Irrespetuoso el concejal Jaime Cuartas del partido “Vende” al decir que lo que se busca es proteger a EPM financieramente. Grosero el concejal Robert Bohorquez del partido “mafia radical” quien decía “la mejor manera de proteger el patrimonio público es fusionar Une con Millicom”; indecente Yeferson Miranda, también del partido “Vende” quien argumentaba que “los recursos de esta fusión se dirigirían al Plan Desarme y a los programas de Familias en Acción”.

“Ahí están esos son, los que venden la nación” seguían gritando los (usuarios) dueños de la empresa, mientras algún concejal cínicamente decía “hagámoslo ahora que podemos y estamos en el poder”. Y es que el pueblo está muy solo, ni sus "representantes" lo quieren; ni si quiera el Ministerio Público, quien existe para defender sus derechos. A la Personería de Medellín, representada por el señor Rodrigo Arcila, se le solicitó a que colaborara neutralizando las personas que estaban “haciendo desorden”, para lo cual, él ni corto ni perezoso trató de hacerlo. Si las mismas personas no se resisten, nos sacan a todos.

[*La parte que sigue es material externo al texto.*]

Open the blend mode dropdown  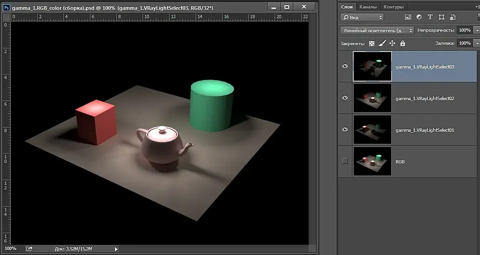377,30
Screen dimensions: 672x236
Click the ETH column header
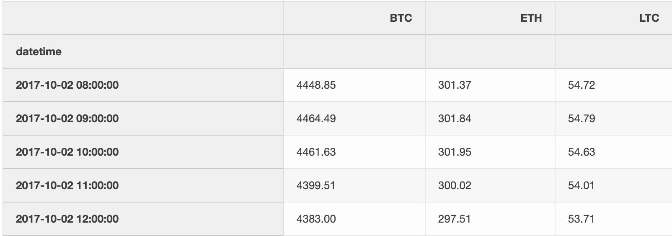(x=531, y=18)
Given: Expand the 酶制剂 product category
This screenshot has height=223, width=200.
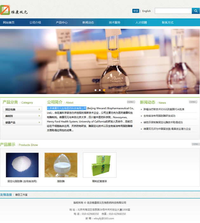Looking at the screenshot, I should coord(22,116).
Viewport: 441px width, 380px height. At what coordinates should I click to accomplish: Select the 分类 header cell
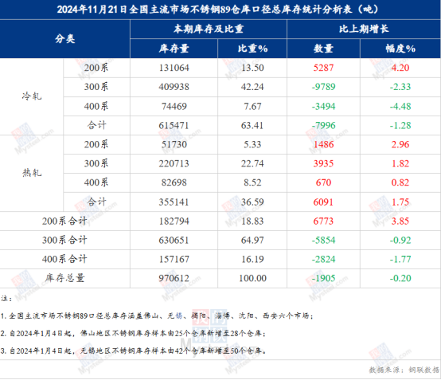pyautogui.click(x=65, y=39)
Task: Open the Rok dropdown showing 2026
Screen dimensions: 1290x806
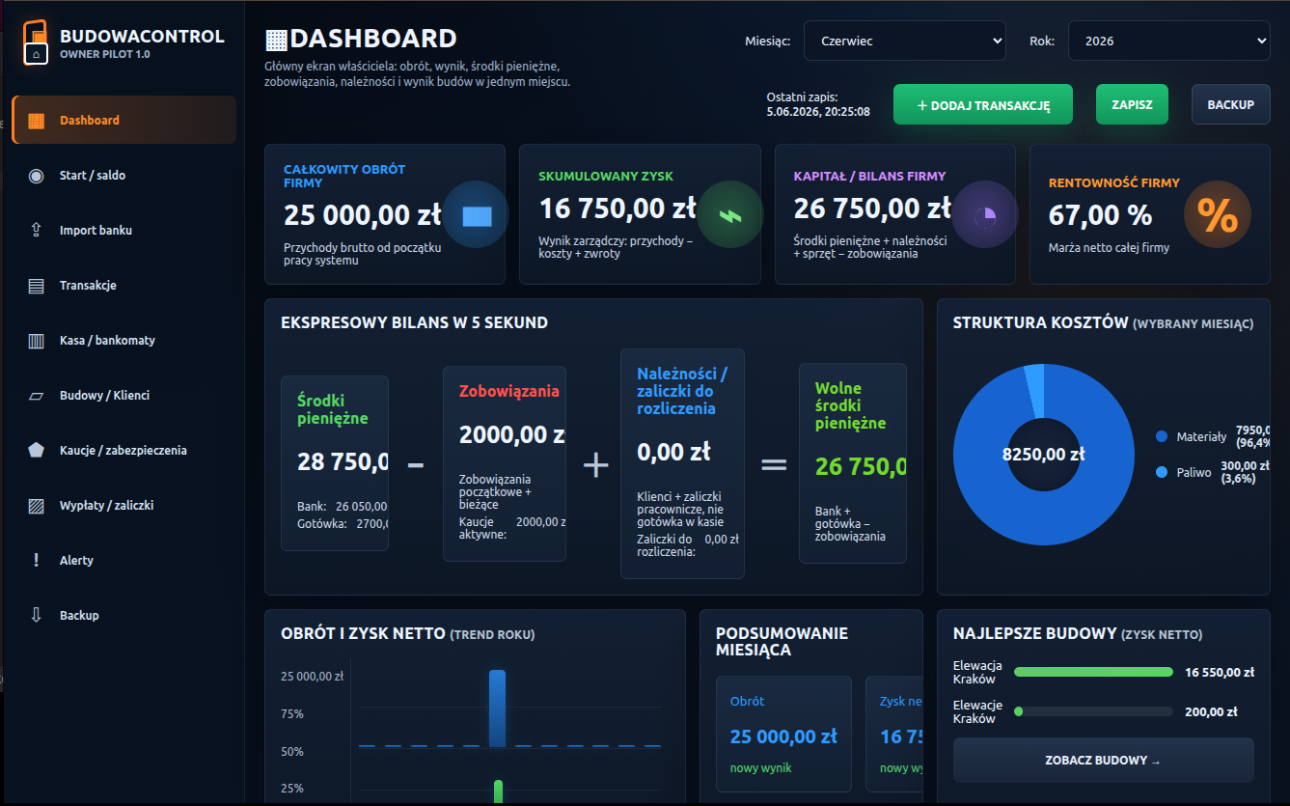Action: pyautogui.click(x=1168, y=42)
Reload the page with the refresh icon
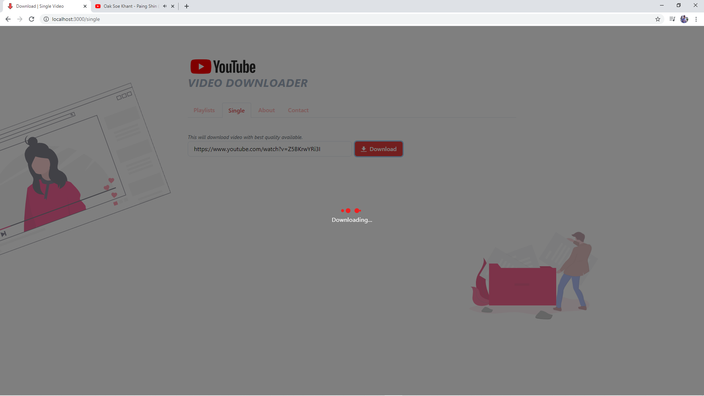The width and height of the screenshot is (704, 396). coord(31,19)
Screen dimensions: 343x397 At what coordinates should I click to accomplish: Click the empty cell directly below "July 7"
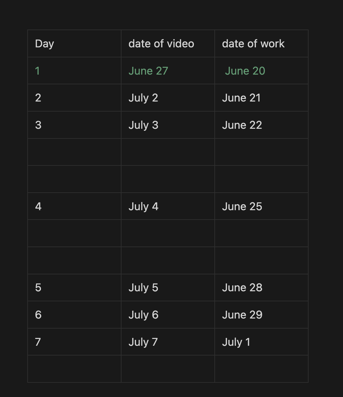(168, 369)
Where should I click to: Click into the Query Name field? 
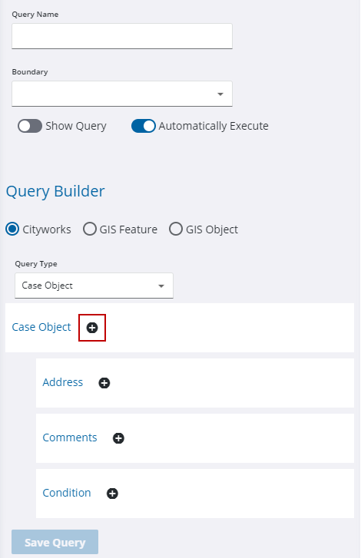pyautogui.click(x=122, y=36)
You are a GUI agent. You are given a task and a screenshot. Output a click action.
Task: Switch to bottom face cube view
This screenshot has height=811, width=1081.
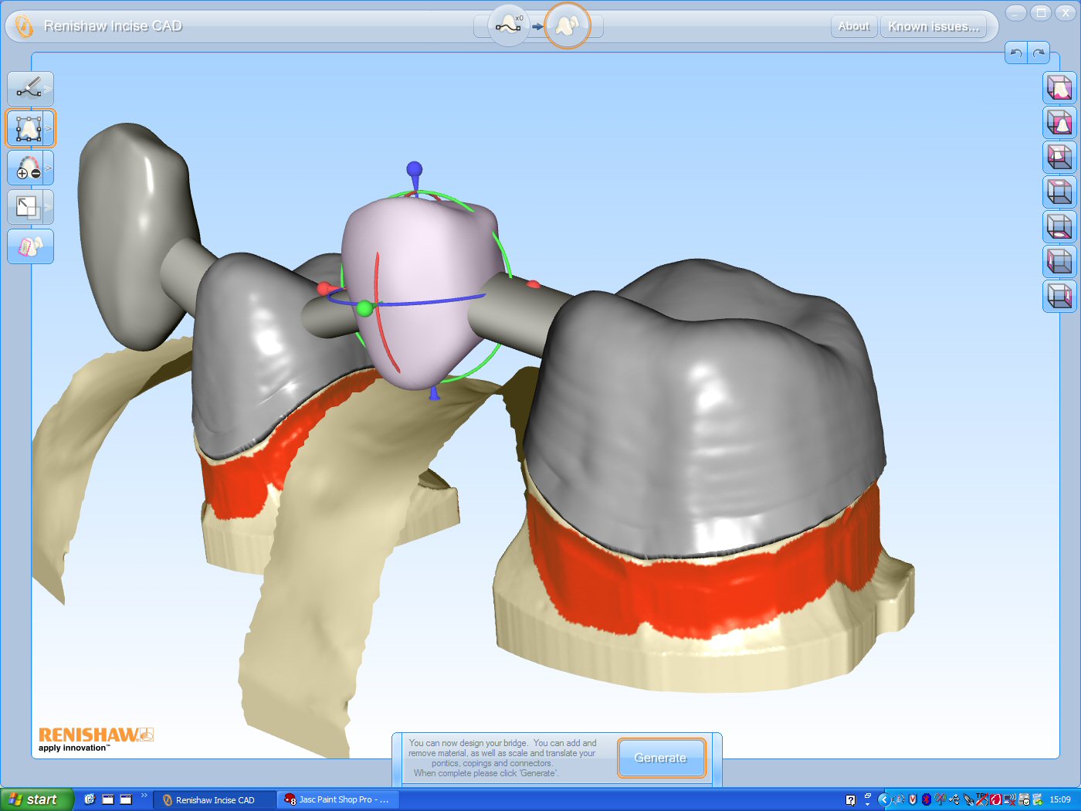tap(1059, 226)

Mientras tanto, el presidente del Concejo de Medellín: Alveiro Echeverry, quien también nos irrespetó con su voto favorable, solicitaba al público respeto por la diferencia frente a los concejales que argumentaban la fusión de Une Millicom. Está bien, comprendemos que existan posiciones contrarias, la libertad de expresión permite las diferencias de criterios y concepciones, lo que no entendemos es que pongan a disposición del capital internacional una empresa que es pública, que no es propiedad de ellos, “es que están negociando lo que no es suyo” así como se escuchaba desde las tribunas, cambian una empresa con toda su infraestructura por meros papelitos.

 

Según los concejales, como la empresa sigue siendo algo pública, se mantendrán sobre ella los controles fiscales, disciplinarios y políticos que den lugar, pero ¿quien podrá controlar una empresa que se acerca a la privatización si todos los que detentan el poder están convencidos que la tarea es competir en el mercado? Jaime Cuartas, el “concejal con ineptitud”, expuso que “para tranquilidad de quienes temen una eventual privatización es preciso saber que cualquier decisión que afecte su existencia, el objeto, su naturaleza jurídica y las emisiones de acciones requerirá de mayoría calificada, por lo menos el 100% de los accionistas públicos” ¿En quién vamos a confiar nuestro futuro?
 
Si siendo EPM una empresa pública, hay en Medellín más de 130 mil personas desconectadas del agua y 350 mil desconectados de la energía -incluidos los auto-desconectados del prepago-, si las transferencias que recibe el Municipio de parte de EPM no se dirigen a las reales necesidades de la población de estratos bajos, sino a embellecer esta ciudad desigual, ¿Qué podemos esperar de esta empresa propiedad de una multinacional extranjera y endeudada?
                                                                             
Es claro, la democracia representativa no funciona : “cómo creerle a esa gente, cómo creerle si siempre mienten, cómo elegirlos como nuestros gobernantes, por qué elegir personajes dominantes. Quieren manejar, quieren abusar, quieren realizar todo como se les da la gana, pero ya verán, el tiempo enseña y aquí el que la hace la paga”. (Sepia, grupo de hip hop colombiano).